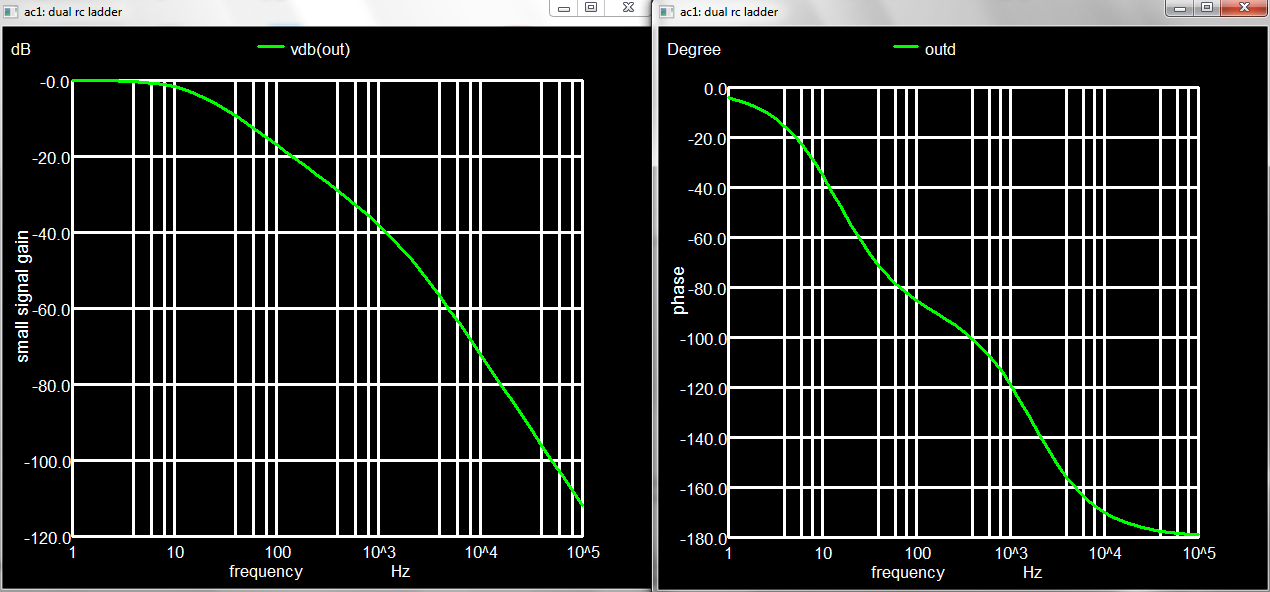
Task: Click the green legend line beside outd
Action: point(906,47)
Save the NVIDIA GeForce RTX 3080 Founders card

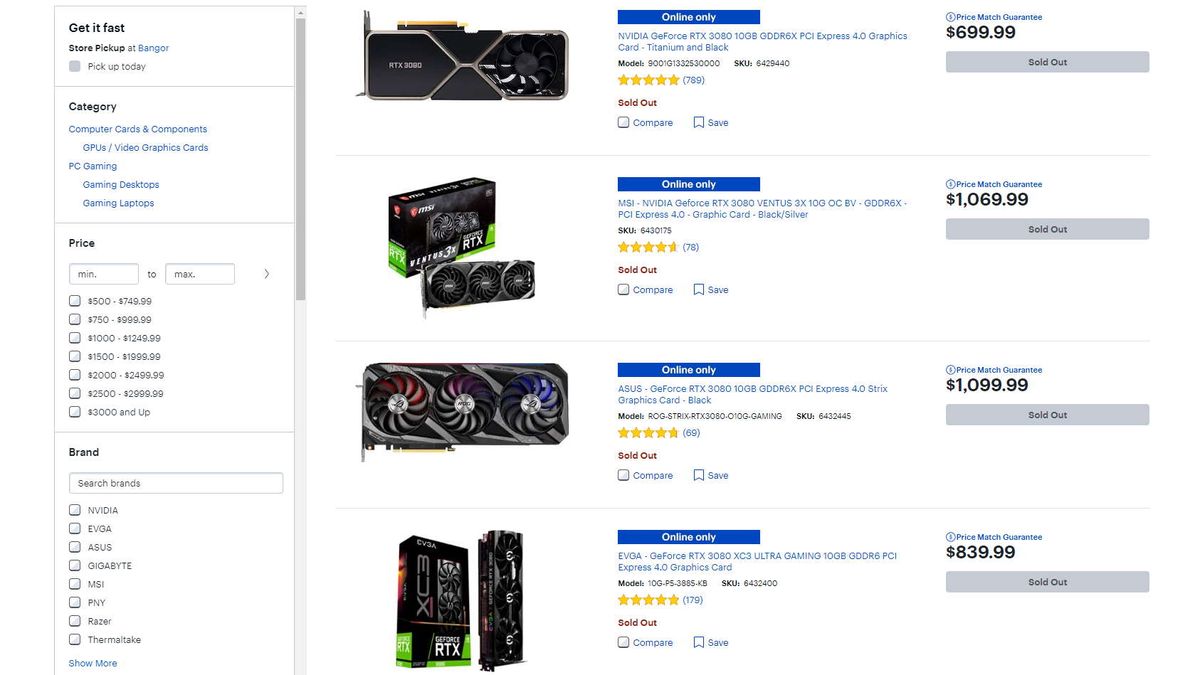click(710, 122)
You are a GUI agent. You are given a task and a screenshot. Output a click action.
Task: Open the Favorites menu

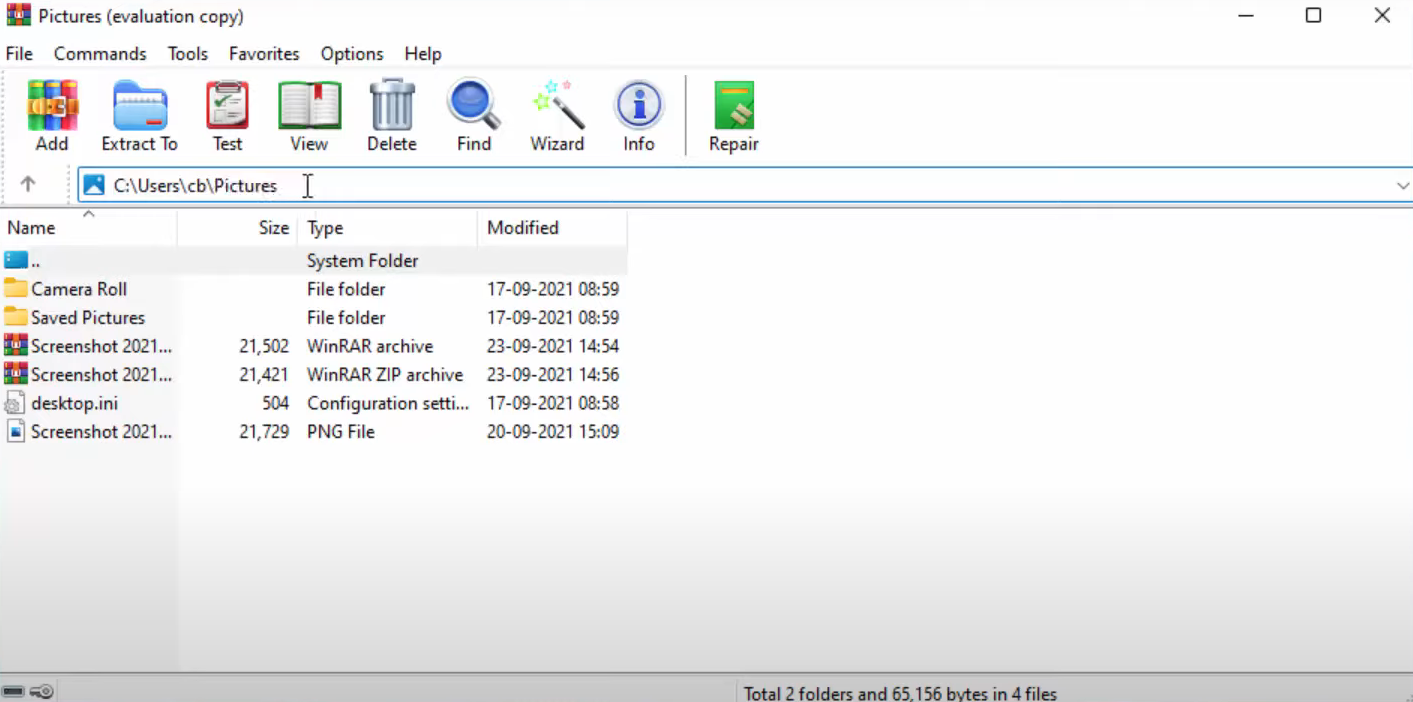264,54
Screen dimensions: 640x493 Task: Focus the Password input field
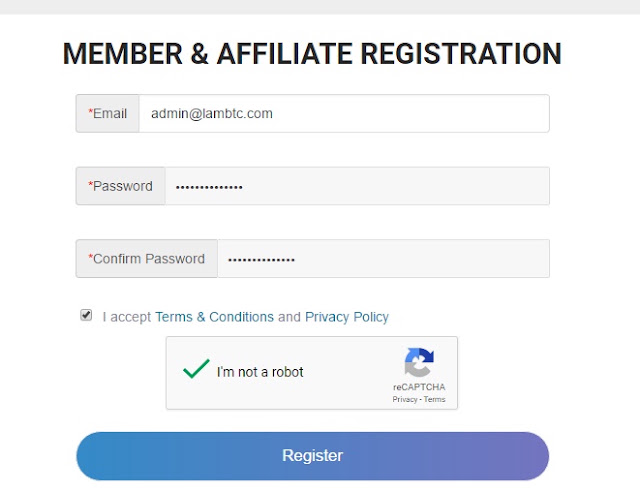357,186
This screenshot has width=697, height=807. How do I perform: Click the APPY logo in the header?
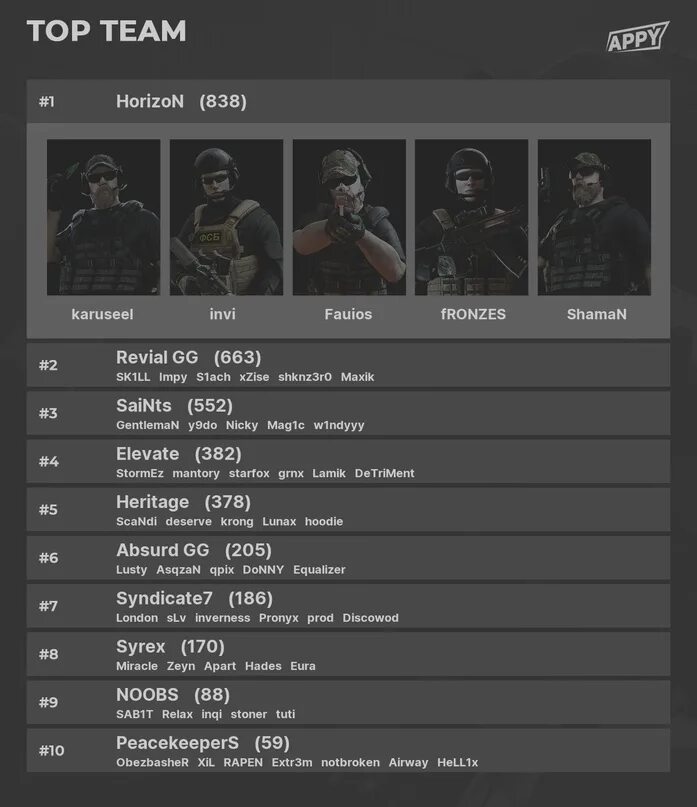pos(638,37)
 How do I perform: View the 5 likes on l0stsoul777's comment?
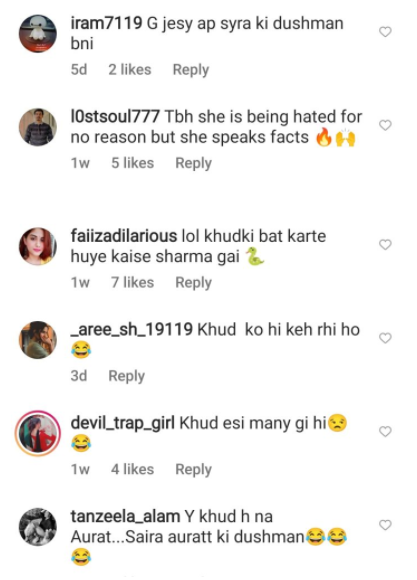point(132,163)
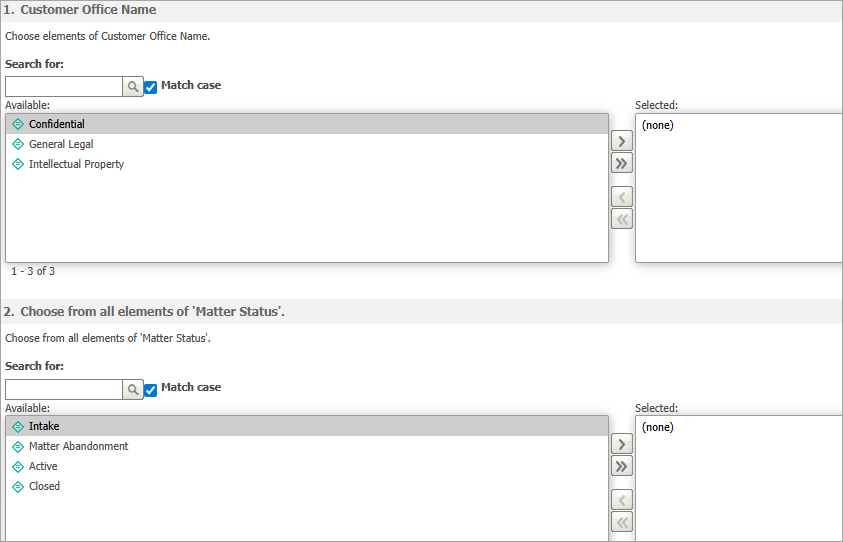Focus the Customer Office Name search field
Viewport: 843px width, 542px height.
click(x=64, y=87)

▶ _PROBLEM DETAILS_:
Restate word for word only the lines from the one with "Screen dimensions: 640x493" through the last line of the material, both included. Any picture should be left out.

▶ _ANSWER TO THE PROBLEM_:
Screen dimensions: 640x493 Task: Focus the Password input field
357,186
This screenshot has width=697, height=807. How do I perform: Click the APPY logo in the header?
pos(638,37)
 How do I perform: View the 5 likes on l0stsoul777's comment?
point(132,163)
Focus the Customer Office Name search field
Viewport: 843px width, 542px height.
click(x=64, y=87)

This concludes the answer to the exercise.